James is least interesting to me when she indulges in censoriousness, even if in the guise of criticizing it. That’s when she feels fussy and joyless to me. (For whatever reason, this quality is encapsulated for me in her fatal attraction to the word “fawn” when describing clothes. No one ever wears brown, only fawn will do. This tic is everywhere in James’s work.) Instead, it’s when James stops praising Cordelia for her good opinions and lets her inhabit the strangeness of her position as one who doesn’t fit in anywhere that things get really good. For this reason, the novel’s best moment comes when Cordelia is rescued from a well in which she has become trapped and almost drowned. Her rescuer is a woman whose child had indeed drowned there years earlier. Cordelia’s gratitude is breathtakingly perfunctory: mostly she hates the woman’s sense of hysterical relief at the chance she has been given to do something she couldn’t do years before. So Cordelia repudiates her, sends her away. No solidarity, female or otherwise, there. It’s gripping stuff.
I see that James only returned once to Cordelia Gray, and that almost a decade later. I wonder why. Gray is a fascinating character, one I’d be happy to spend much more time with.
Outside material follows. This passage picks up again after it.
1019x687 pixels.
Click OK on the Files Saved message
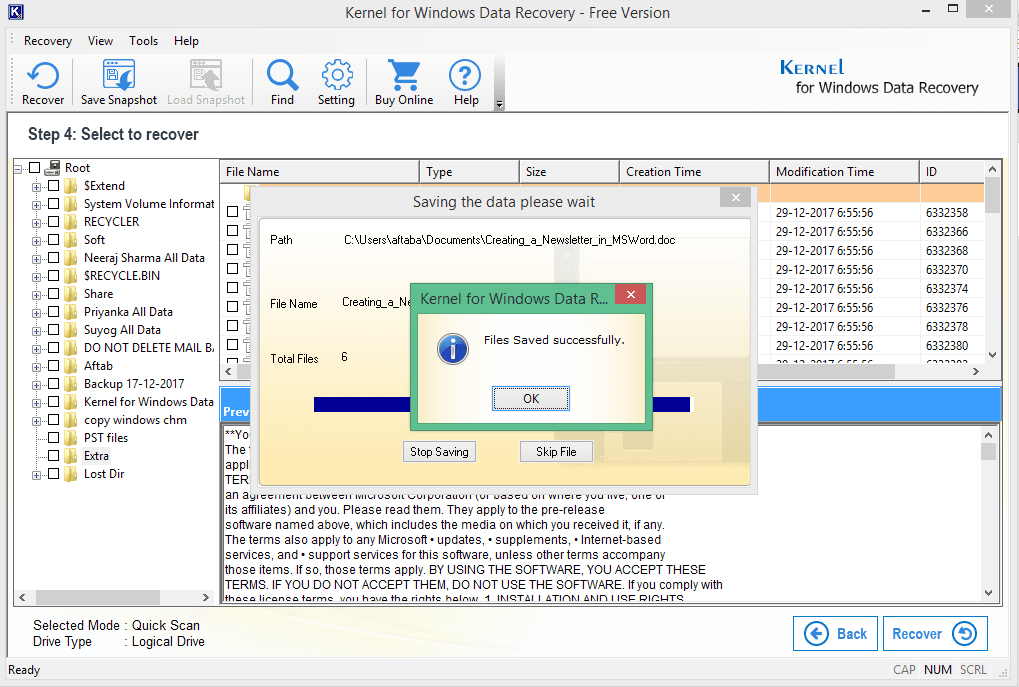(530, 398)
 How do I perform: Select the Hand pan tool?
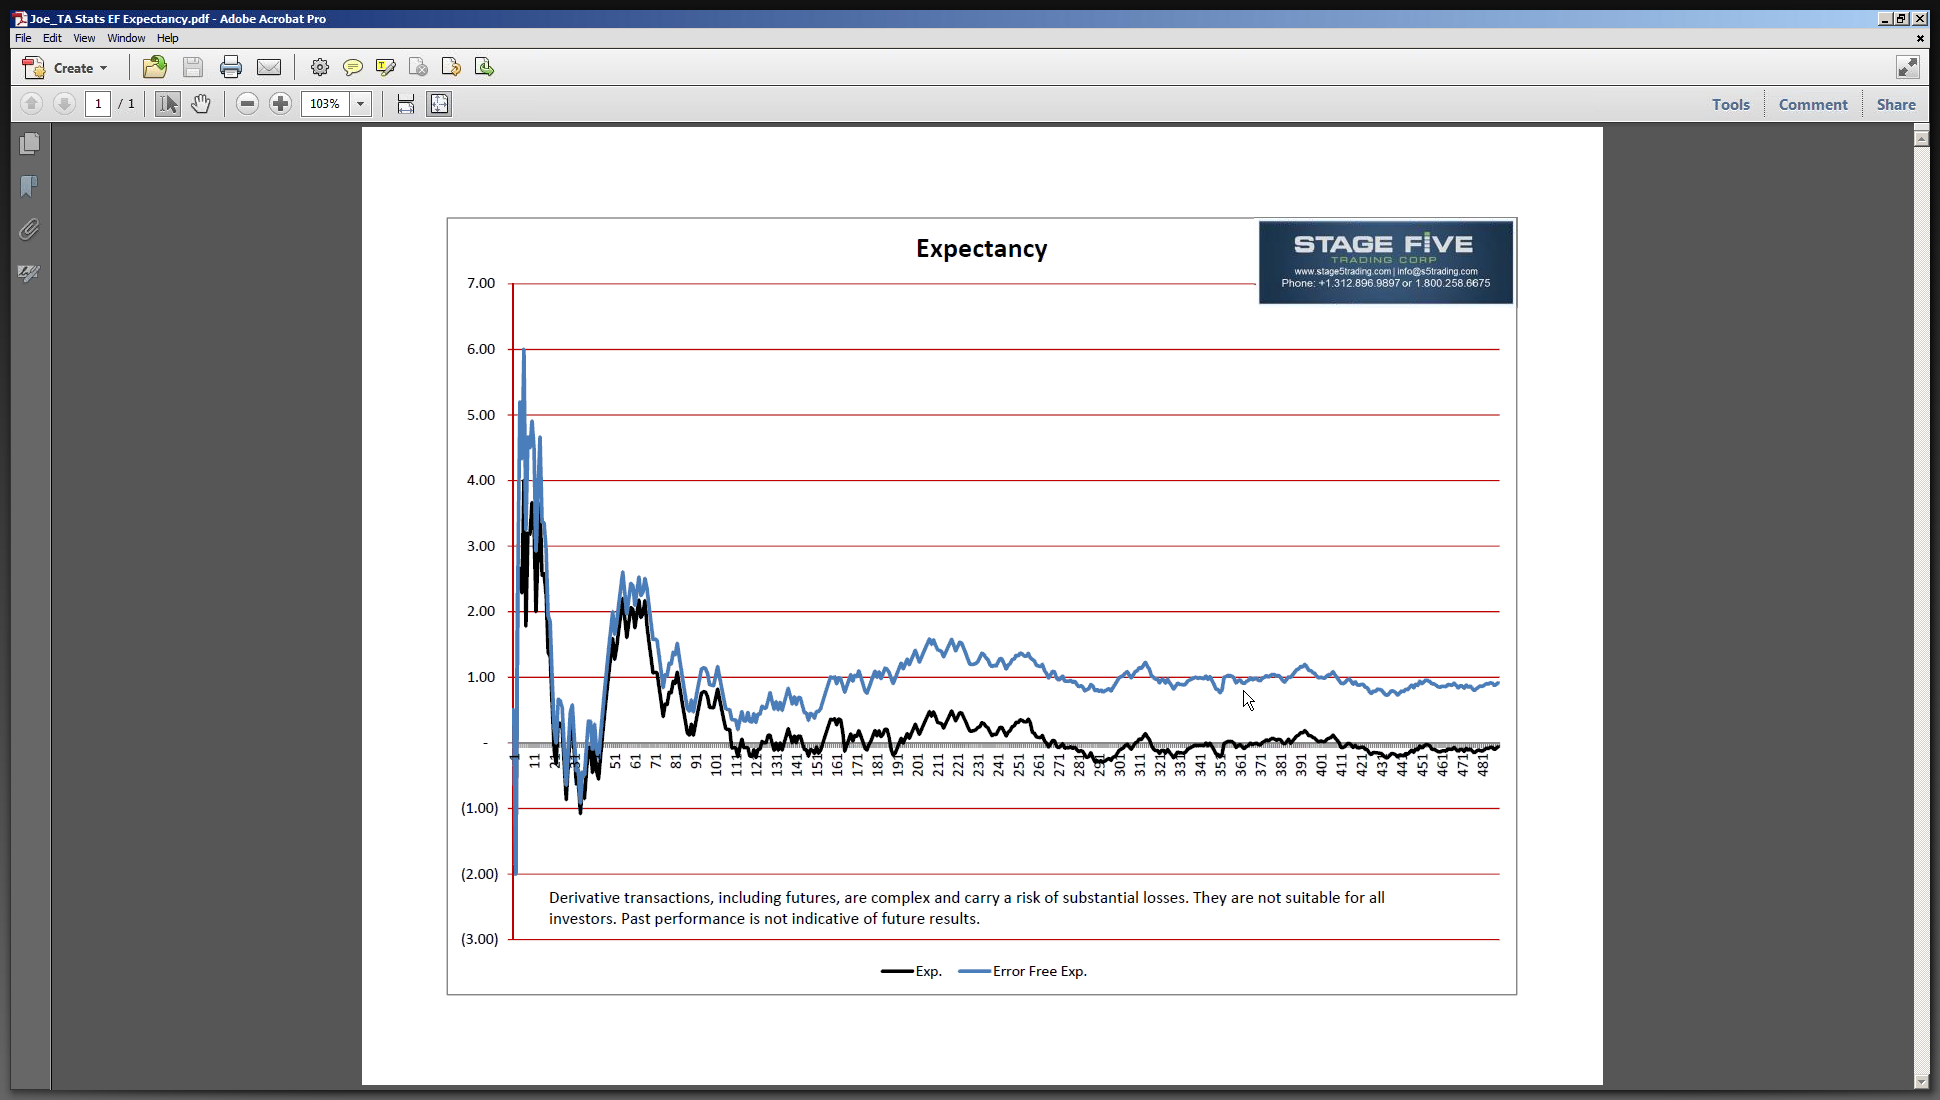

Perhaps the spell of Dalgliesh (which is to say, of a certain kind of male authority, even superiority, all the stronger for appearing as it does in the guise of such a sensitive character) was simply too strong. Perhaps James’s conservatism won the day. Whatever the reason, in An Unsuitable Job for a Woman James wrote something pretty great, something smart and suspenseful and, most interestingly, something hard to pigeonhole. I’ve got the sequel, if that’s in fact what it is, on order from the library. I’ll be curious to see what light it sheds on this intriguing, worthy novel.